The set was unfortunately marred by too many annoying flashes of an irreverent photographer, who did not even comply to the Factory's request not to use flash... It can only be deplored that some people can so unabashedly behave in such disrespectful manner.
Great as it sounded, the first set was soon overshadowed by an extraordinary second set, with a fascinating "Clichés" (with Avenel on thumb piano), one of the most satisfying version to be heard of that tune (the best one, truly MONUMENTAL, being on the recently reissued double album entitled "Blinks", on Hat Art 6189).
"Clichés" - Photo © Gilles Laheurte
"The Wane" - Photo © Gilles Laheurte
"The Wane" (a poignant composition, written in the early 70's to describe the process of decay and dismay following the horrors of the Vietnam war) followed with its mournful whining phrase, leading to "Flakes", which had not been played in front of an American public in a long time. During that tune, Lacy had to clip his troublesome reed, while John Betsch 's delicate brushes kept the lightness of the melody flowing all through the piece. "Esteem" was played in a very classical way, with some brief but carefully placed altissimo passages. "Bone" featured Avenel in a long introspective bass solo on the bow (which demonstrated what a great virtuoso he is) and Lacy's own vocal talents, which ended both the tune and the set.

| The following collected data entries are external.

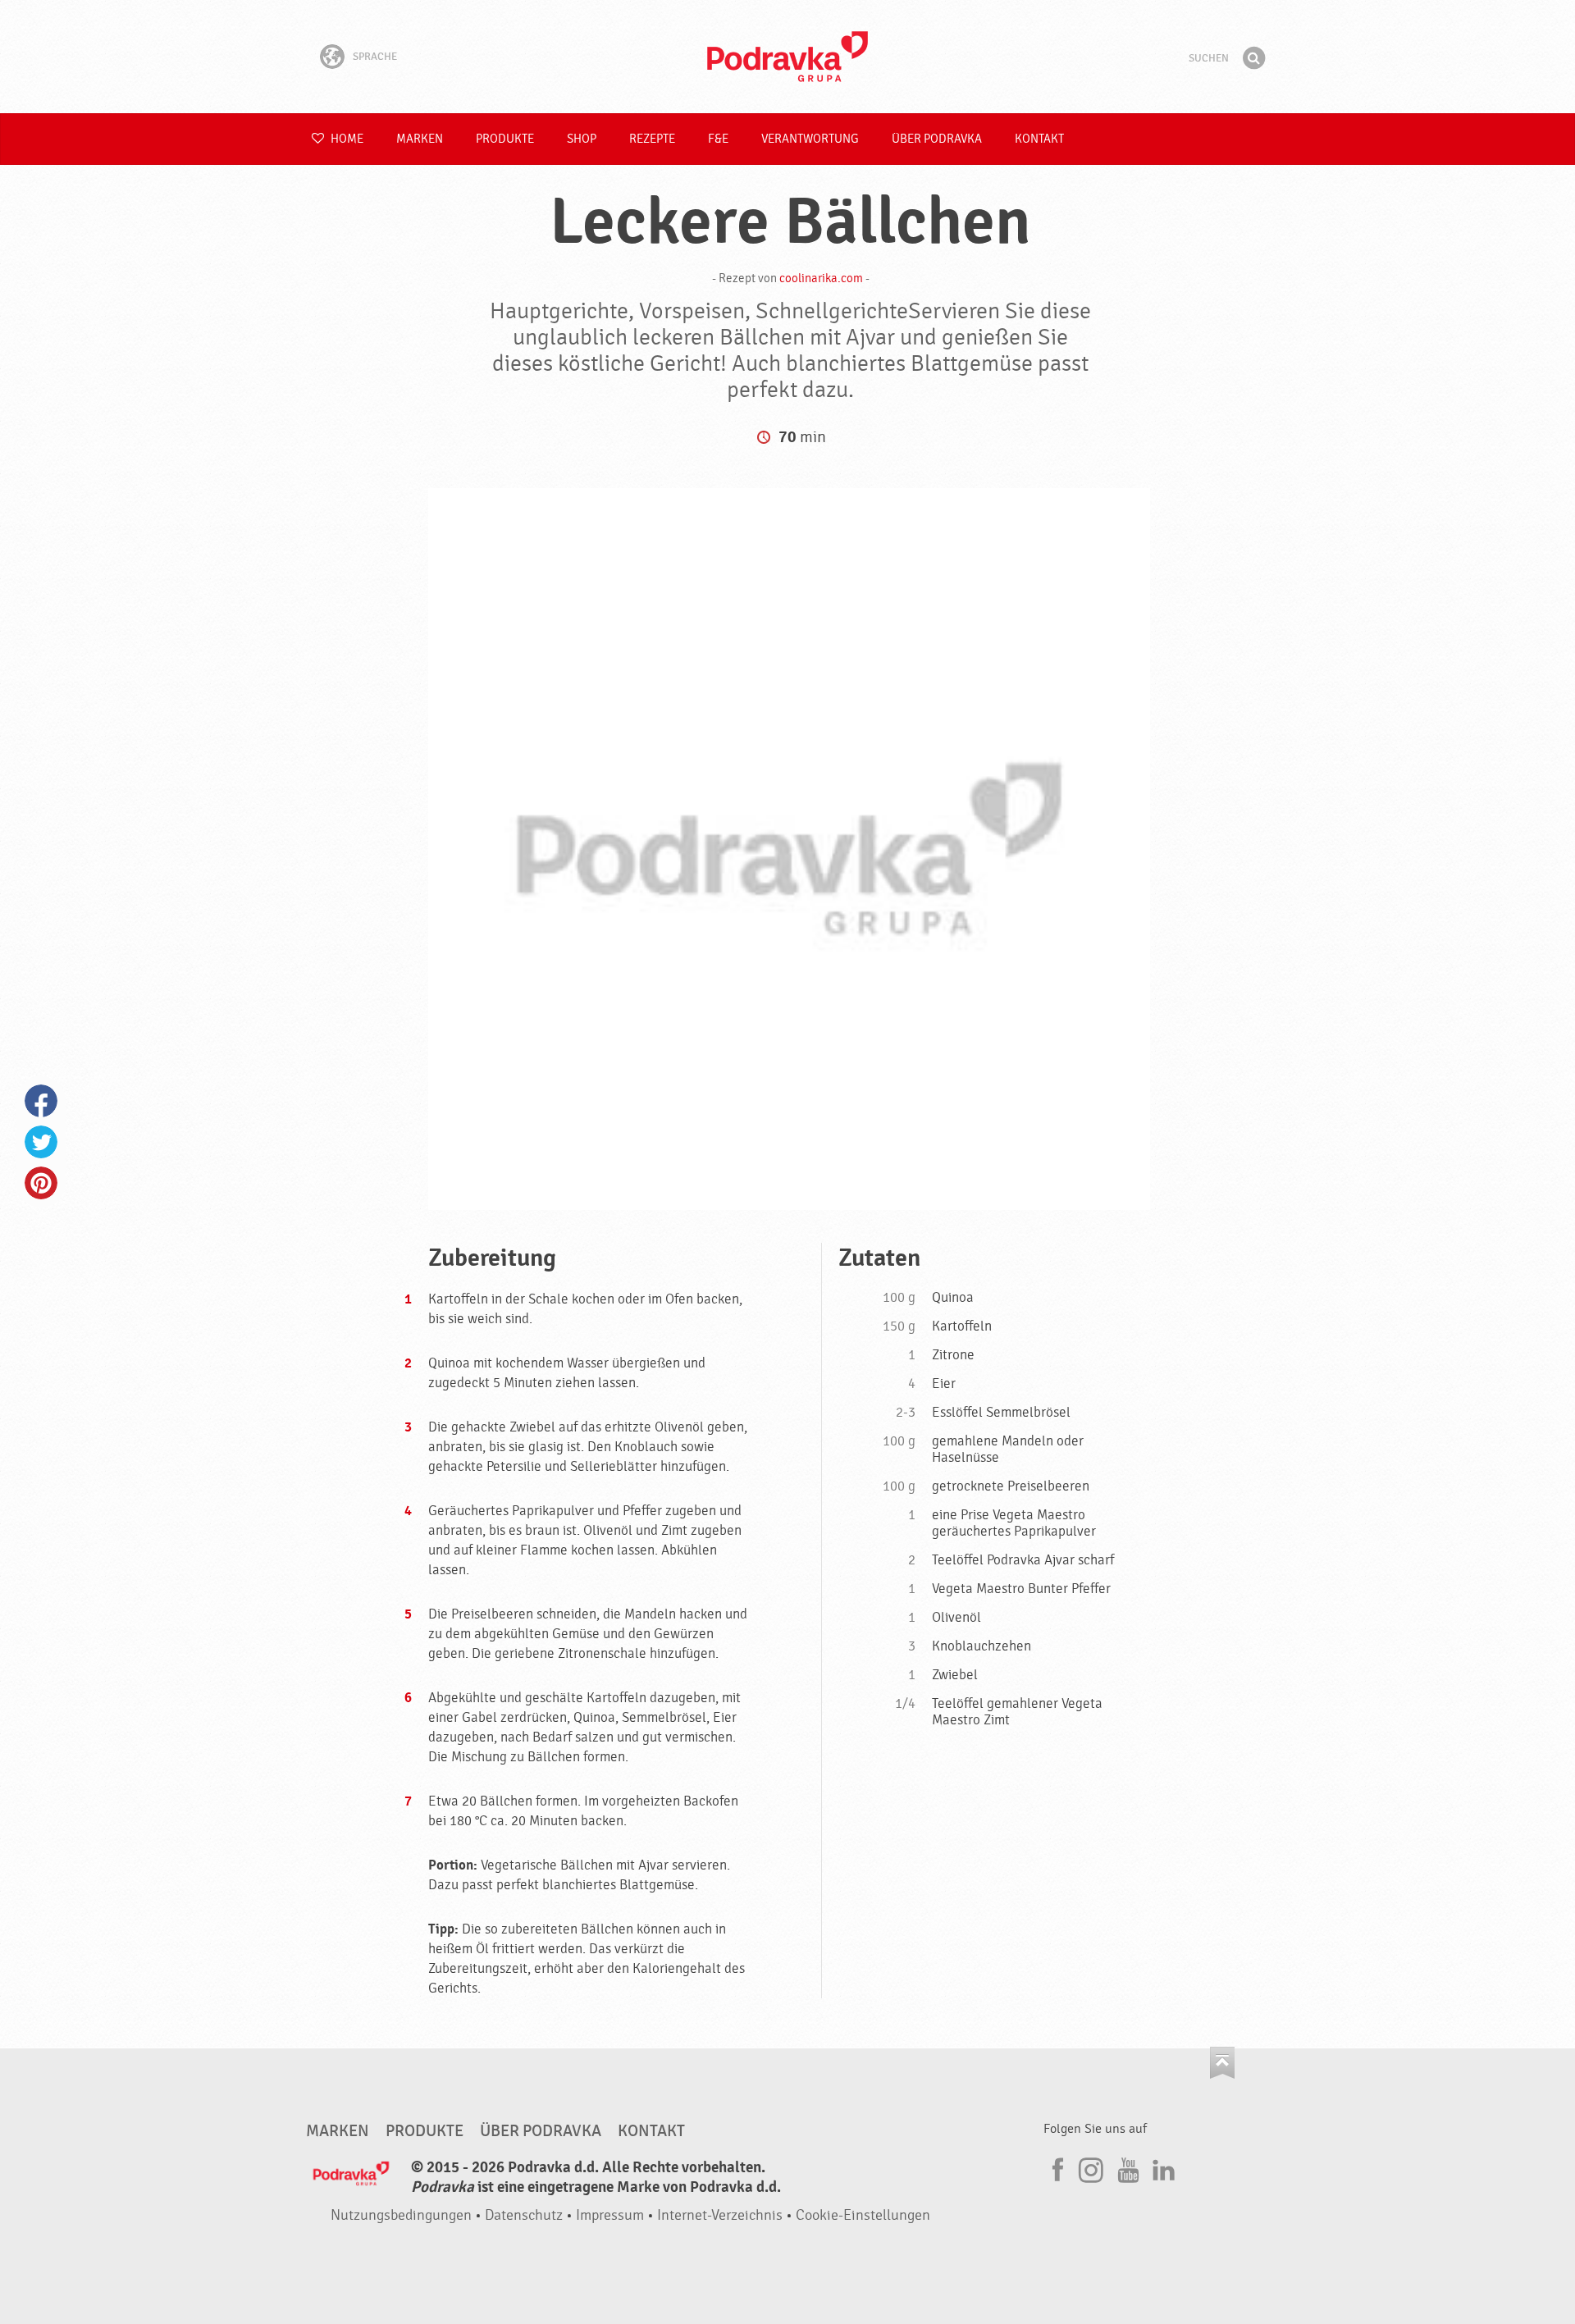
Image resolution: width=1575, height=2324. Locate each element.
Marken (419, 139)
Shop (581, 139)
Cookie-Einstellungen (863, 2215)
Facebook (41, 1100)
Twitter (41, 1141)
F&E (718, 139)
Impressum (610, 2215)
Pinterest (41, 1183)
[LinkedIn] (1161, 2167)
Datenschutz (524, 2215)
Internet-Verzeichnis (720, 2215)
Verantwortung (810, 139)
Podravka (787, 57)
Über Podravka (937, 139)
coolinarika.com (821, 278)
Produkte (505, 139)
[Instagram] (1091, 2167)
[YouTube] (1126, 2167)
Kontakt (1039, 139)
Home (345, 139)
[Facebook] (1055, 2167)
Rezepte (652, 139)
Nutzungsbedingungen (401, 2215)
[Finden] (1253, 58)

It was 11:30 p.m.: the clock had gone way too fast... After a long applause and a standing ovation, the musicians returned onto the stage : the Encore piece, "Bookioni", was facetiously announced by Mr. Lacy as "a piece that will make you leave"...

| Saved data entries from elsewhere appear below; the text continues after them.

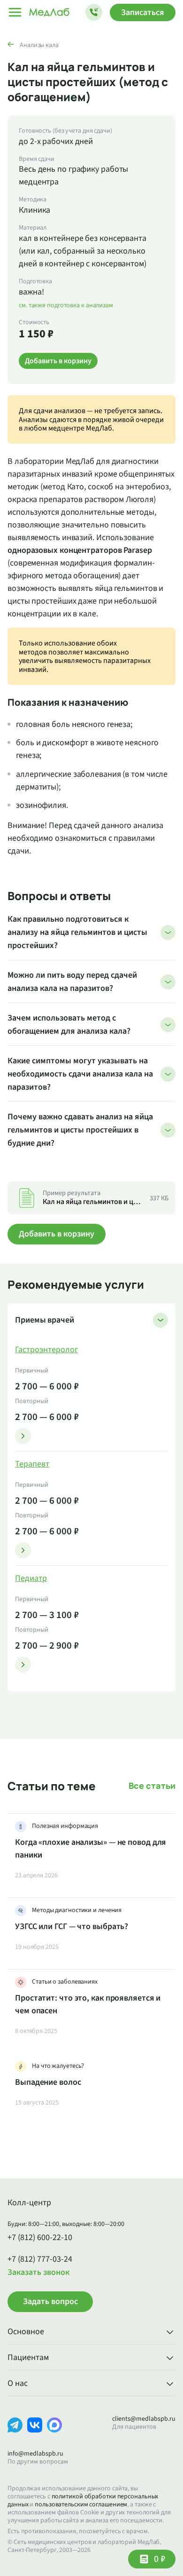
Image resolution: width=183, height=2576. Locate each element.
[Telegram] (15, 2432)
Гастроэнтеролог (46, 1350)
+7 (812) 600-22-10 (40, 2237)
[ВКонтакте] (34, 2432)
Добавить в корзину (56, 1234)
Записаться (142, 12)
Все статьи (152, 1785)
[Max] (54, 2432)
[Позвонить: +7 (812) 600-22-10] (93, 12)
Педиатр (31, 1578)
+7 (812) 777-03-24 (40, 2259)
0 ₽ (159, 2559)
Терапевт (32, 1464)
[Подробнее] (23, 1436)
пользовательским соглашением (81, 2504)
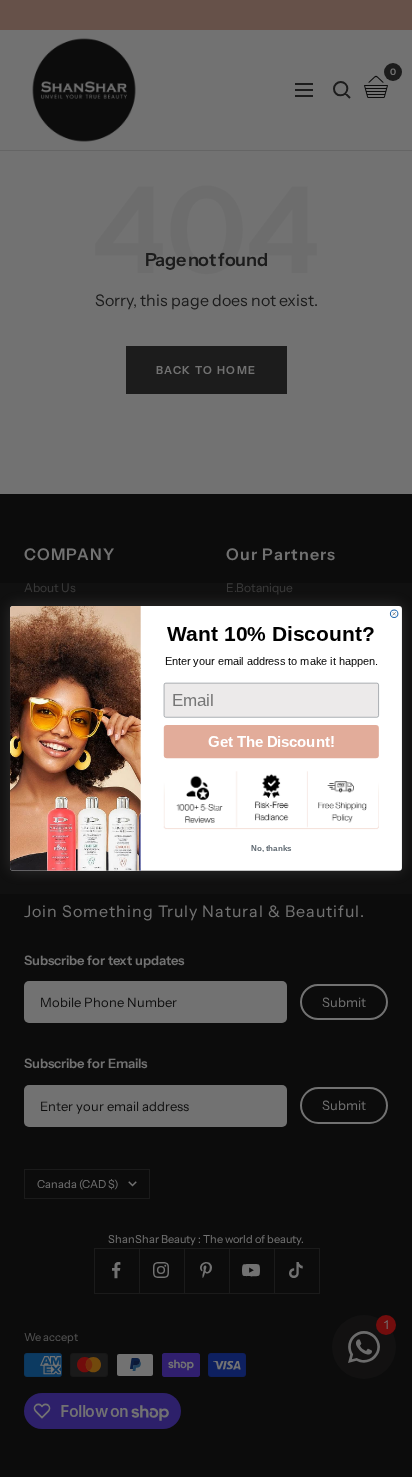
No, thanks (271, 848)
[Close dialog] (394, 614)
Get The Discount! (271, 742)
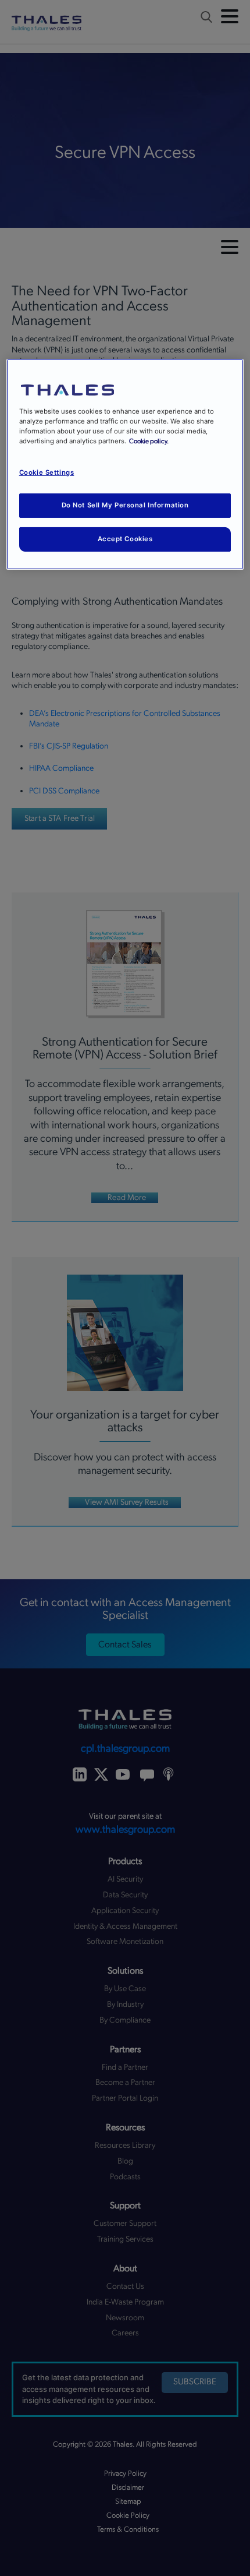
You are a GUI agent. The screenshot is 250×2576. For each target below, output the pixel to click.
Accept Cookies (125, 539)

All three musicians were greatly inspired, and did not show any major sign of fatigue despite the demanding schedule of their tour (although J.-J. Avenel did look and admitted being a bit "souffrant"). Lacy himself was in great spirits, perfectly at ease with his old Selmer Super Action Series I horn, which he picked up again (he has put his new Selmer Series III soprano back in its case, claiming that it's too "quirky" and has "too many problems", in particular with the octave key). Both J.-J. Avenel and John Betsch provided the perfect balance needed to complement Mr. Lacy's compositions and improvisations.
All in all, a great evening by a great Trio. Definitely one of the most interesting group to be heard today, truly original and far from the rehashed music of the "Re-bop" movement.